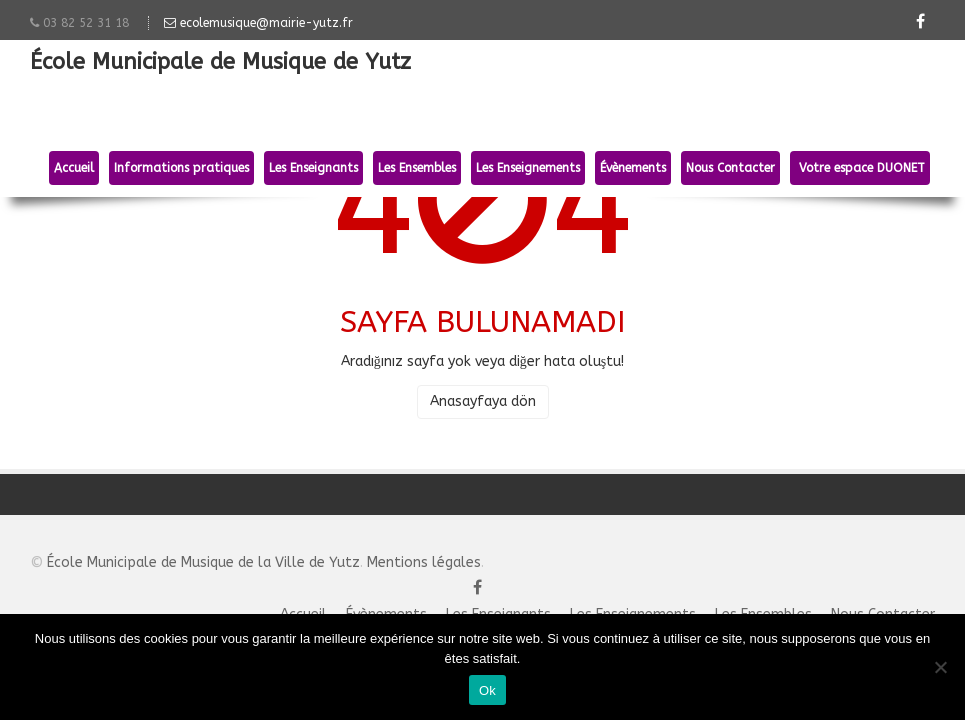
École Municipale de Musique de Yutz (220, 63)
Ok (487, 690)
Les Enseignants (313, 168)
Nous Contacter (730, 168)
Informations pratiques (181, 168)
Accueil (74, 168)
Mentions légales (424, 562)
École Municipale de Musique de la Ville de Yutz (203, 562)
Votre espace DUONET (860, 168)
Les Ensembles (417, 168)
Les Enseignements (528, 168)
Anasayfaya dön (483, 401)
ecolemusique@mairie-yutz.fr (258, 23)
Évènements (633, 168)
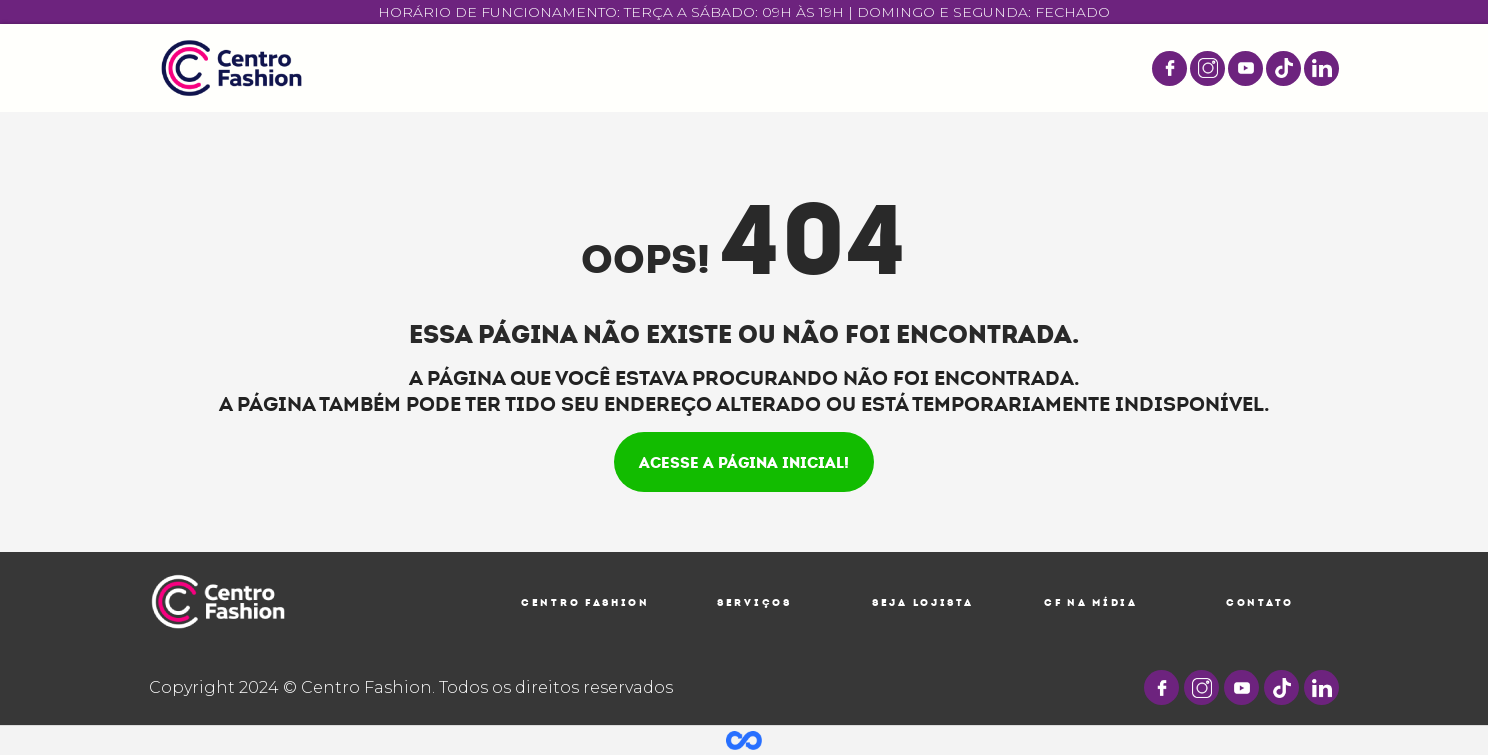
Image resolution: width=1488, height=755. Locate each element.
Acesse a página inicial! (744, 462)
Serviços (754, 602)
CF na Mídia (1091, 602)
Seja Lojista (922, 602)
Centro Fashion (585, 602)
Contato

★ ★ ★ ★

### WRITTEN EXERCISE
Repeat every text line of the listing above word for word, in the same order, and leave out the pictures.

### SOLUTION FOR THIS PROBLEM
École Municipale de Musique de Yutz (220, 63)
Ok (487, 690)
Les Enseignants (313, 168)
Nous Contacter (730, 168)
Informations pratiques (181, 168)
Accueil (74, 168)
Mentions légales (424, 562)
École Municipale de Musique de la Ville de Yutz (203, 562)
Votre espace DUONET (860, 168)
Les Ensembles (417, 168)
Les Enseignements (528, 168)
Anasayfaya dön (483, 401)
ecolemusique@mairie-yutz.fr (258, 23)
Évènements (633, 168)
Image resolution: width=1488, height=755. Locate each element.
Acesse a página inicial! (744, 462)
Serviços (754, 602)
CF na Mídia (1091, 602)
Seja Lojista (922, 602)
Centro Fashion (585, 602)
Contato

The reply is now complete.